In the third box, we can see the original SPSS output of a general overview of our analysis (A), the crosstabulation (B), and Chi-squared test (C). We will go in more detail for the output in the "Results" section below. 

Formula

$$ \chi^2 = {\sum{{(O_i-E_i)^2}\over E_i}} $$

 

Above is the formula for a Chi-squared test. Where, $\chi^2$ the Greek letter for Chi is squared, equals the sum ($\sum$) in respect to $i$, a specific observation in the dataset of $O_i$, the observed values or the values that actually exist in the dataset. The observed values are subtracted by $E_i$, the expected values when we predict them and the residual is squared. Hence the name Chi-squared! The numerator is divided by $E_i$ to calculate our final chi-squared ($\chi^2$) value. 

Below is the SYNTAX for conducting a crosstabulation and calculating the Chi-squared test.

SYNTAX

CROSSTABS
 /TABLES=sex BY language
  /CELLS=COUNT TOTAL
  /STATISTICS=CHISQ.

 

Our command CROSSTABS is used to produce a contingency table of the variables sex and language which is specified by the subcommand /TABLES. We are including the raw counts and the percentages of the total sample size with the subcommand /CELLS=COUNT TOTAL. Lastly, we can include the Chi-squared test with the subcommand /STATISTICS and specifying CHISQ.

 

Output

undefined

 


 

A

In the first output chart, "Case Processing Summary", SPSS gives us a general overview of our crosstabulation analysis and Chi-Squared test. Here, we can see the analyzed sample size in the first column, under the “Valid” and "N". This tells us that here are 7304 observations in the dataset where there is no missing data for both “sex” and “language”. This is also accompanied by percentage of 98.4%, which is really high!
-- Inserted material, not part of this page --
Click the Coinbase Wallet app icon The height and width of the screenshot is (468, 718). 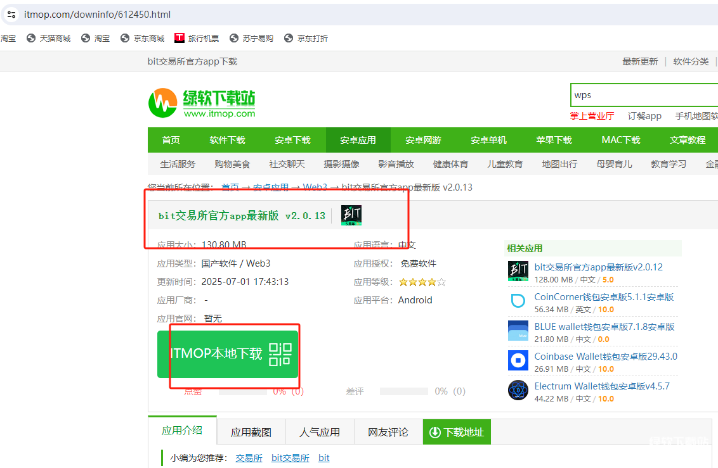(518, 361)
Moving to the right of the chart, we see SPSS gives us the number of missing observations and the percent under the heading “Cases Missing”. This tells us how many observations are excluded from this analysis. Finally, there is the “Total” column that adds the “Valid” and “Cases Missing” columns together.

 

B

In the second output chart, “sex*language Crosstabulation”, SPSS shows the actual crosstabulation of “sex” by “language”. We can see that “sex” is first in the SYNTAX and appears in rows while “language” is second in the SYNTAX and appears in the columns. In the SYNTAX, we also specified the cells to include COUNT and TOTAL which are the count of the observations and the percentages of the observations of the total valid sample size for this analysis.   

 

C

In the third output chart, “Chi-Squared Tests”, SPSS gives us a number of different tests for the chi-squared test. We will focus on the first row, “Pearson Chi-squared”, which includes the columns “Value”, the calculated chi-squared value, “df”, the degrees of freedom for the test, and the “Asymptotic Significance (2-sided), which is the two tailed significance level. We can see that the chi-squared value is .244, the degrees of freedom is 2 and the significance level is 0.885. Since we will be using the standard 0.05 or below as out cutoff point for the significance level, we can see that 0.885 is very much above 0.05 and then conclude there is no statistical significance of the chi-squared test. This means that there is no statistically significant relationship between the variables “sex” and “language” in this dataset.